Selon le système d'information des services publics d'eau et d'assainissement (SISPEA), le prix de l'eau en France s'élève en moyenne à 4,30 euros le mètre cube. Je souligne que l'assainissement coûte aujourd'hui plus cher que l'eau potable. Par ailleurs, ce chiffre de 4,30 euros implique qu'un centime d'euro permet tout de même de disposer de 2,5 litres d'eau. Cela est à la fois cher quand il y a abondance d'eau et pas cher quand il n'y en a plus. Par comparaison, des annonces ont été faites à Bruxelles sur une deuxième augmentation en 2023 de 15 % du prix de l'eau, après une première augmentation de 15 % en 2022. Le prix de l'eau devrait s'établir dans la capitale belge à 6 voire 6,50 euros le mètre cube. Le niveau des prix est similaire en Allemagne. Comme l'a souligné Olivier Thibault, les adaptations nécessaires auront une incidence sur le prix de l'eau. Les efforts doivent être partagés et tout ne doit pas reposer sur le consommateur. La TVA sur l'assainissement est de 10 % tandis que celle sur l'eau potable est à 5,5 %. L'État pourrait avoir la bonne idée d'aligner ces taux à la baisse, ce qui permettrait d'alléger la facture et de dégager des capacités de financement pour les collectivités.

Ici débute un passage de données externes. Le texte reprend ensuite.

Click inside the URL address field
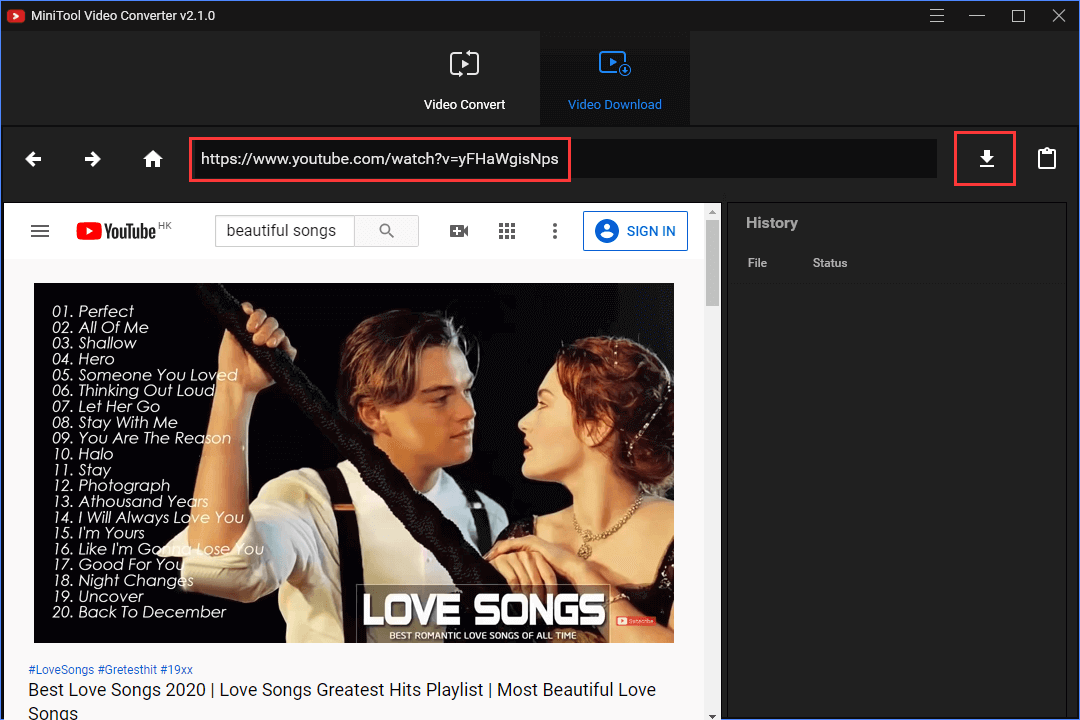click(380, 158)
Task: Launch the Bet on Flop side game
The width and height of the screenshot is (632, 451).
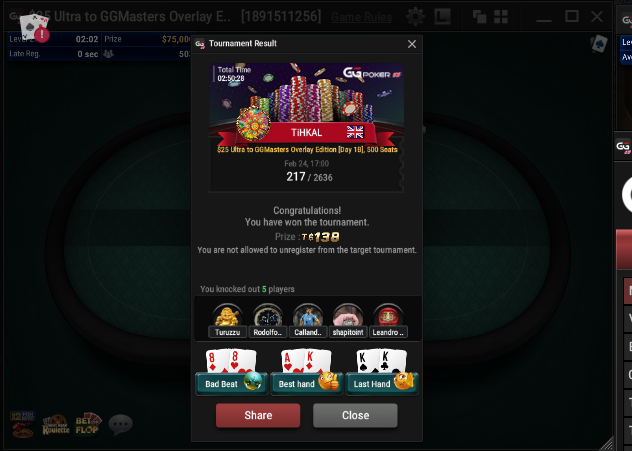Action: point(88,424)
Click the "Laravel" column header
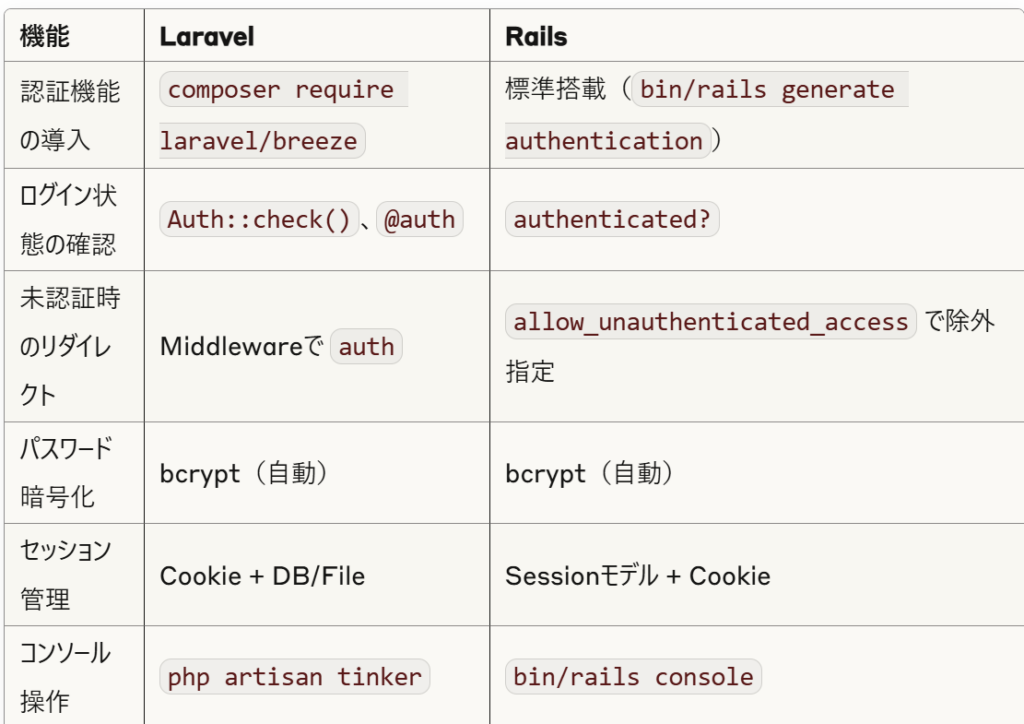 tap(207, 37)

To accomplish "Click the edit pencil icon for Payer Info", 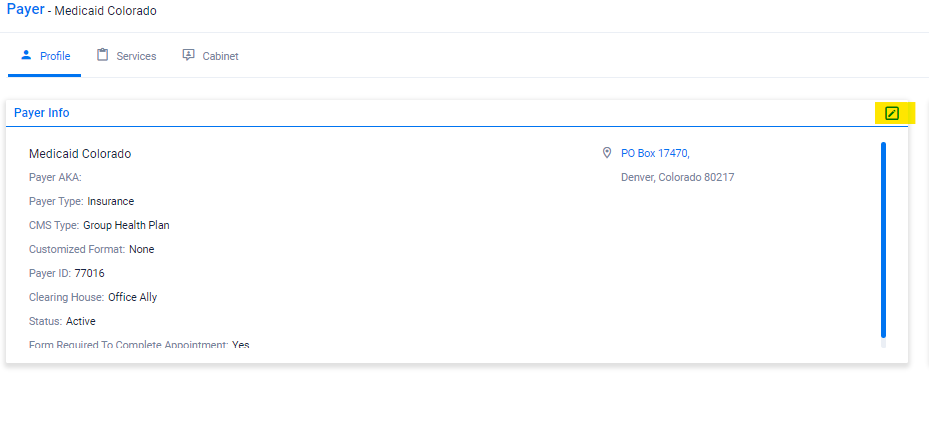I will pos(892,113).
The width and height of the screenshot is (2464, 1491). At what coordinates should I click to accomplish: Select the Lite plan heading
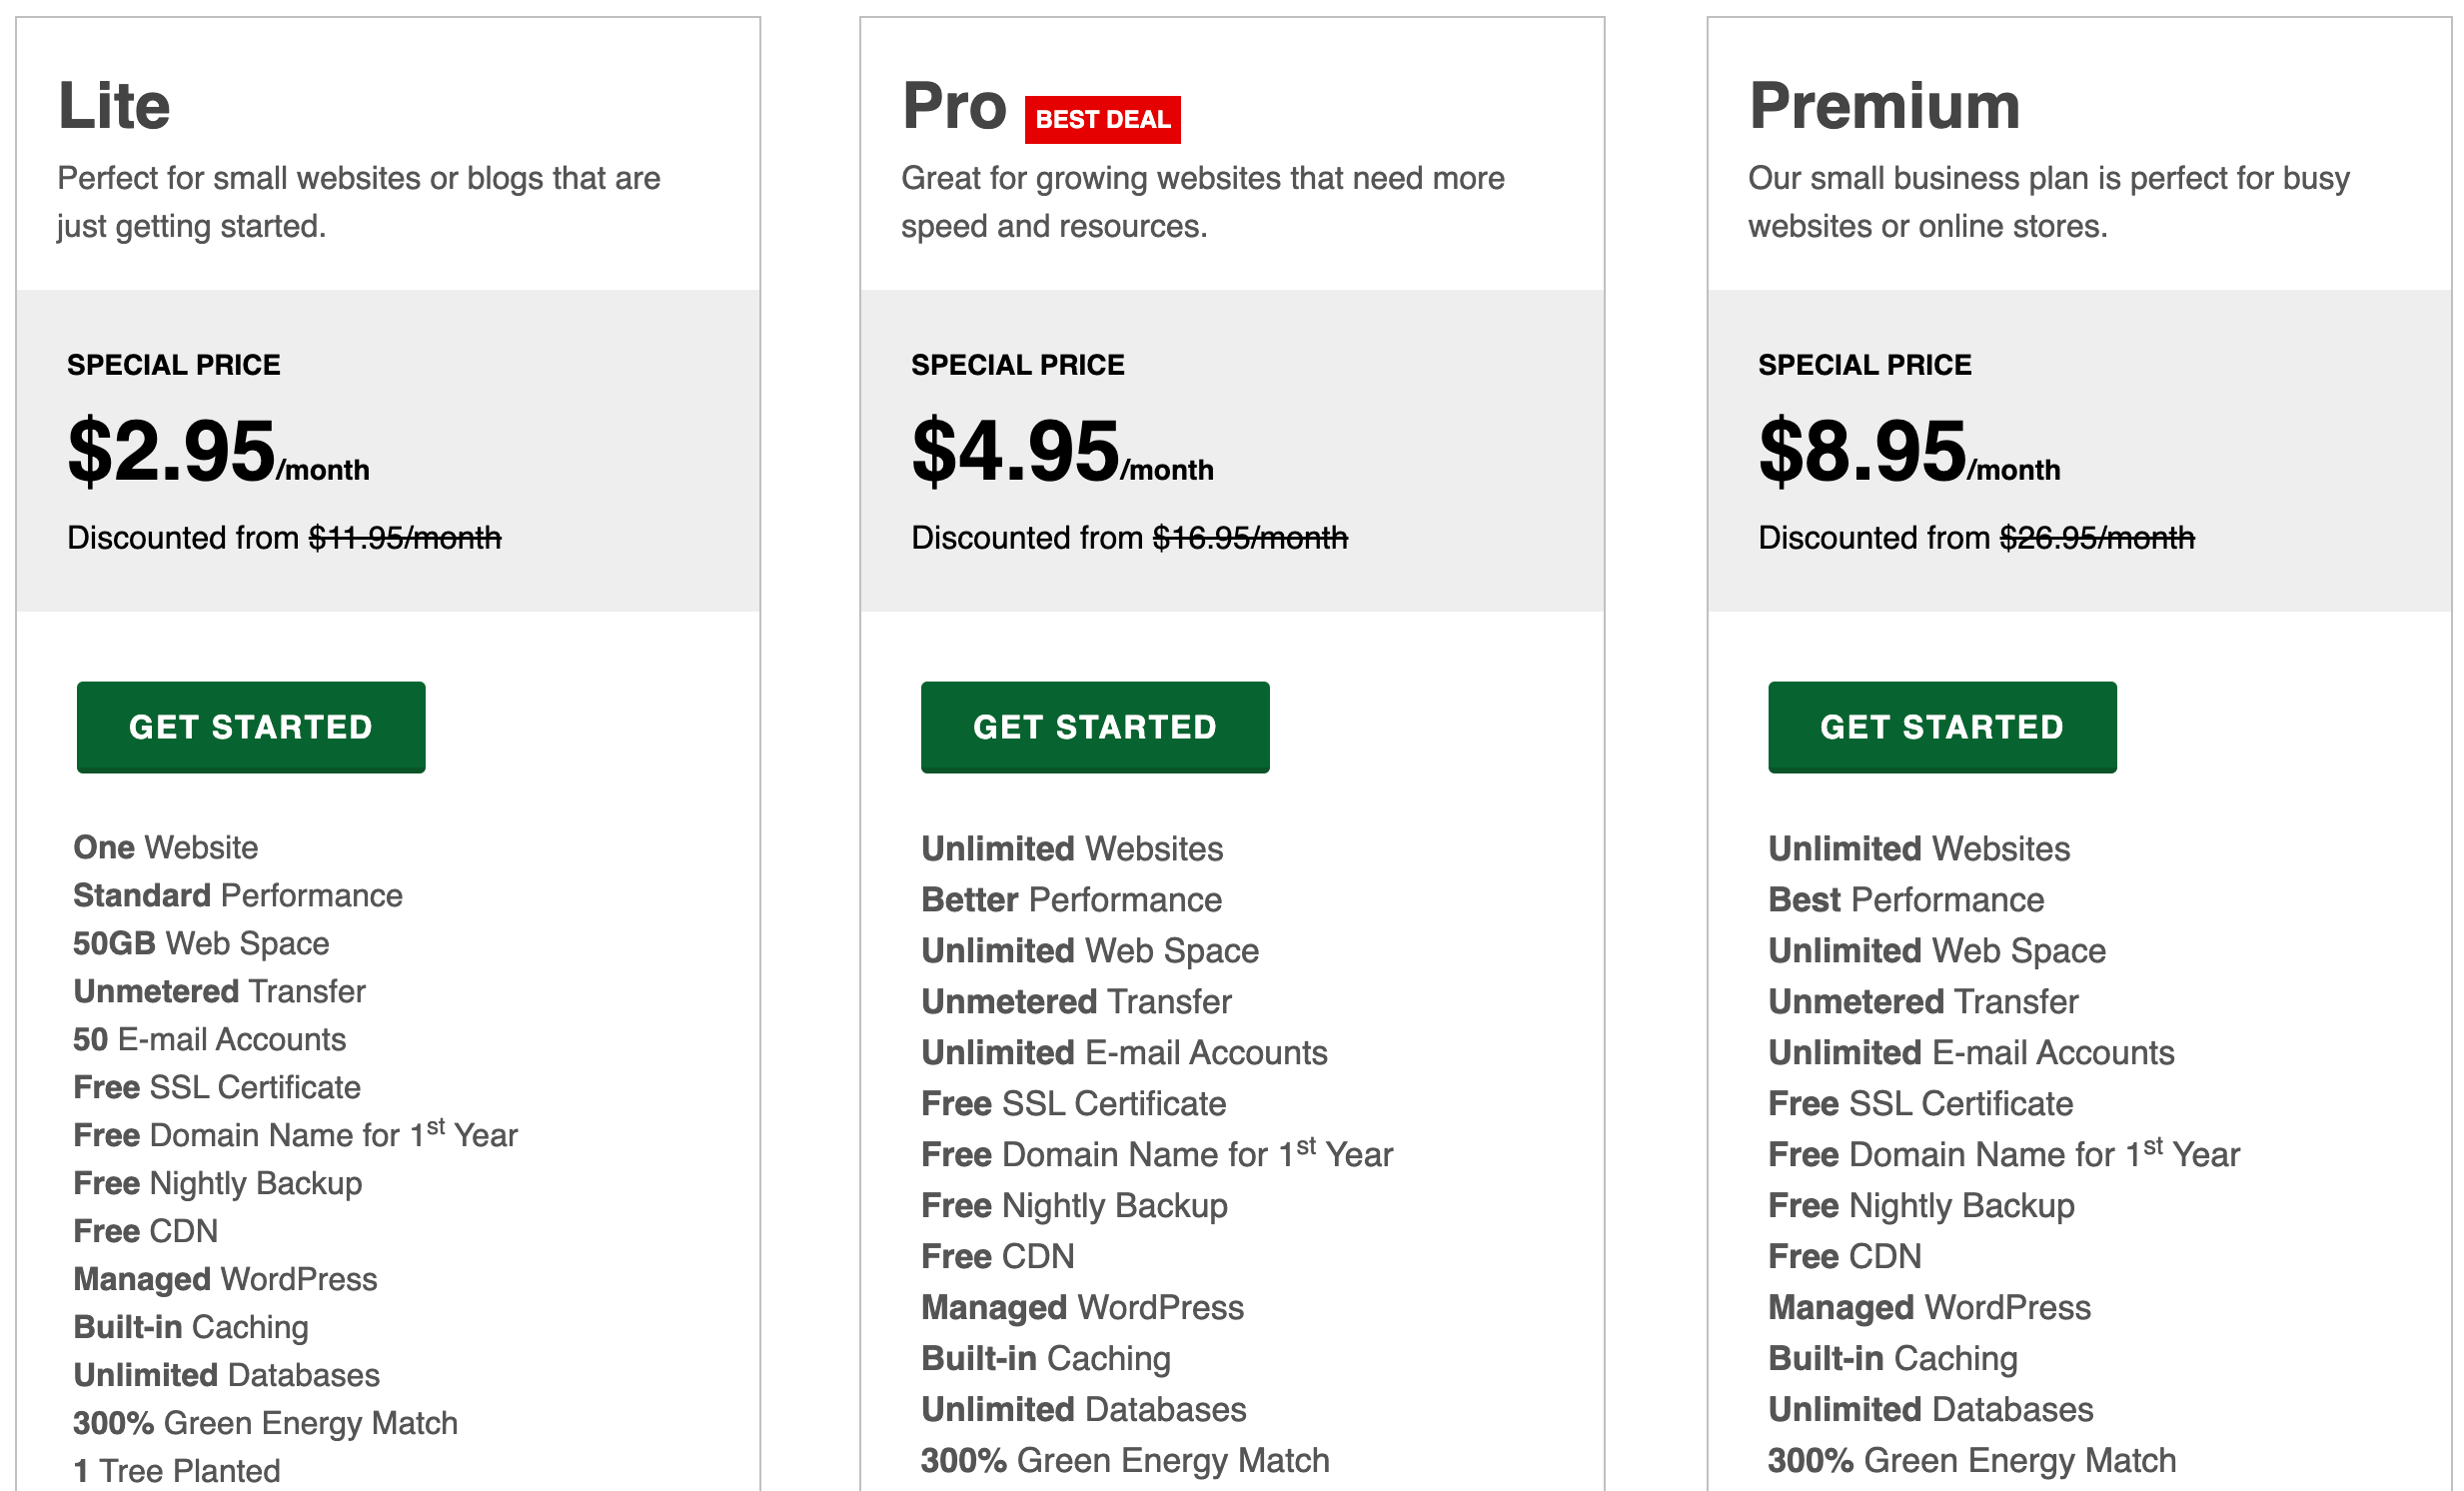click(114, 106)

Dans les moments de tension, nous avons besoin de plus de solidarité avec les plus démunis et de plus d'efficacité. S'agissant des mesures de solidarité, nous n'avons pas d'avis sur le meilleur système entre la gratuité des premiers mètres cubes d'eau, les chèques eau ou encore la tarification sociale. Une chose est cependant certaine : ces deux dernières options sont très ciblées alors que la première ne l'est pas. La gratuité des premiers mètres cubes d'eau n'est pas une mesure sociale puisqu'elle n'est pas redistributive entre personnes aisées et moins aisées. Il est dur de déterminer ce que recouvre une consommation d'eau : une volumétrie équivalente peut correspondre à la consommation d'une famille nombreuse ou à un foyer constitué d'une seule personne qui gaspille la ressource. Il est donc nécessaire de bien cibler et d'aider les collectivités à le faire. La digitalisation des services publics et la mise en place des compteurs communicants peuvent permettre d'instaurer des tarifications saisonnières, afin d'envoyer un signal prix pour faire baisser la consommation dans les périodes de forte tension sur l'eau.
S'agissant de la réutilisation des eaux usées, je rejoins les propos d'Olivier Thibault, en ajoutant un bémol. Quand l'eau de la station d'épuration est rejetée en mer ou dans l'océan, nous avons tout intérêt à la retenir sur terre. C'est ce que Veolia eau fait à Bonifacio avec la réutilisation des eaux usées pour des activités de tourisme. Cela représente environ la consommation pour le mois d'août de la ville.
Ce n'est pas à Veolia de se prononcer sur l'opportunité d'une loi sur l'eau. Il est néanmoins certain que la politique de l'eau a été trop souvent conduite en silos. Il faut la « désiloter » en abordant à la fois l'agriculture, l'urbanisme, l'industrie...La simplification, que nous appelons aussi de nos voeux, devrait tout particulièrement concerner la réglementation sur les autorisations des eaux usées traitées. Les élus et les opérateurs tentant de mettre en oeuvre ces projets de réutilisation doivent faire face à cinq ou six administrations différentes (commission locale de l'eau, agence régionale de santé, conseil départemental de l'environnement et des risques sanitaires et technologiques, services des préfectures...). Cette complexité fait que les projets mettent au moins 10 ans à se concrétiser. Une simplification qui me tient à coeur serait ainsi la création d'un guichet unique dans chaque département pour traiter les dossiers et apporter de l'expertise aux élus locaux.